◆ INSTRUCTIONS TO FOLLOW: Filter the entries beneath this task, copying only the lines that hold the word "agent".

+-------+

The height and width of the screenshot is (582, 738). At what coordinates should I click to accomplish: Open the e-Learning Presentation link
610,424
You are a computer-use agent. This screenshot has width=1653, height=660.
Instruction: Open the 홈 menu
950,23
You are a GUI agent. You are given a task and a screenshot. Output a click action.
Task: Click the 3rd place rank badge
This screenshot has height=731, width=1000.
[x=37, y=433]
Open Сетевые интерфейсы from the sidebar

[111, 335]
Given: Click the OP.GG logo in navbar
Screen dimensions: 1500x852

+-------+

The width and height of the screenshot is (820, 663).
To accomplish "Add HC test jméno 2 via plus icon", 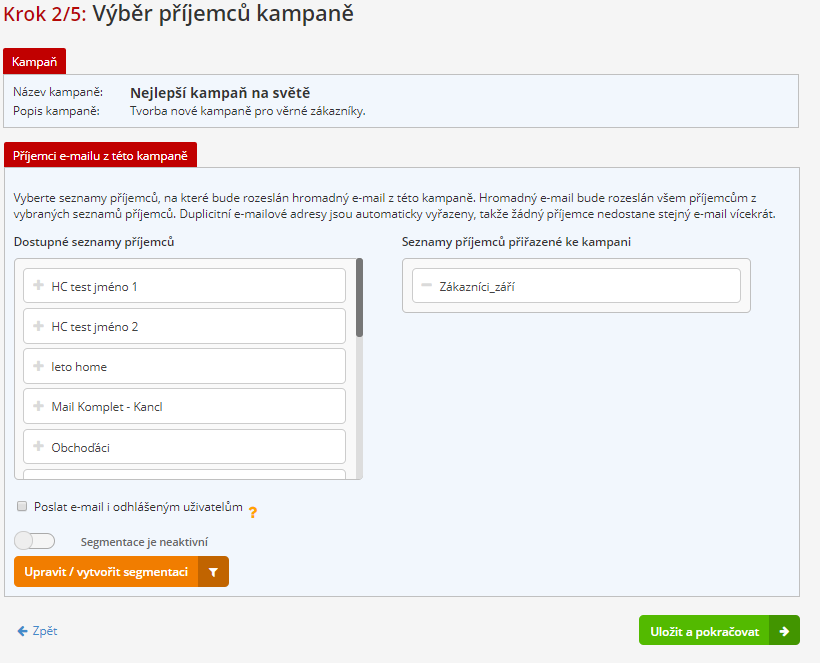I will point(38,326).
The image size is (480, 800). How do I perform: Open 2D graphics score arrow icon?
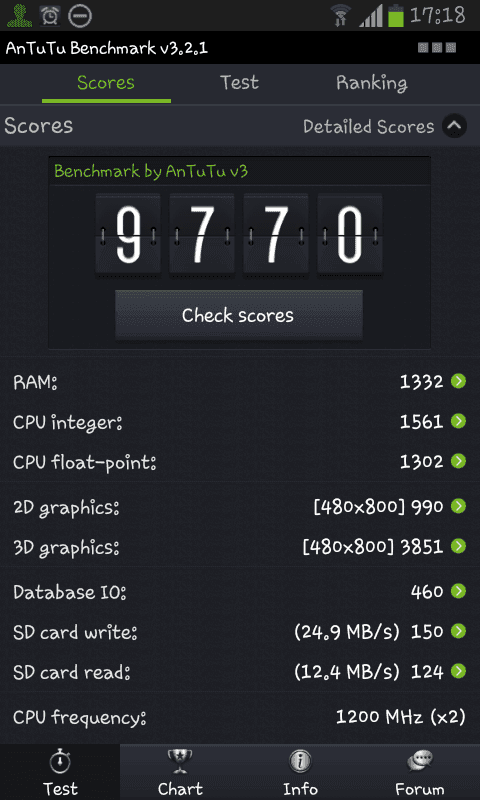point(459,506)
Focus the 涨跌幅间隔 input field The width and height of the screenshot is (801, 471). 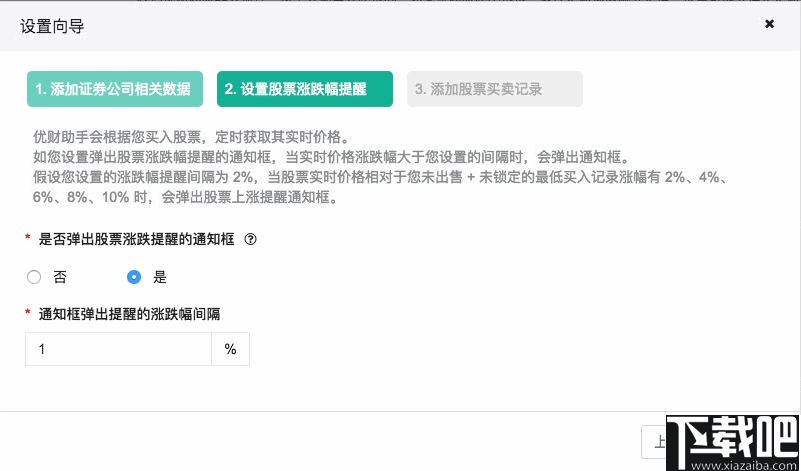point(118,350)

+-------+

◆ RESULT FOR THIS EXERCISE:
You are a computer-use agent. This screenshot has width=1653, height=660.
You are a GUI agent. You are given a task and a screenshot. Output a click action.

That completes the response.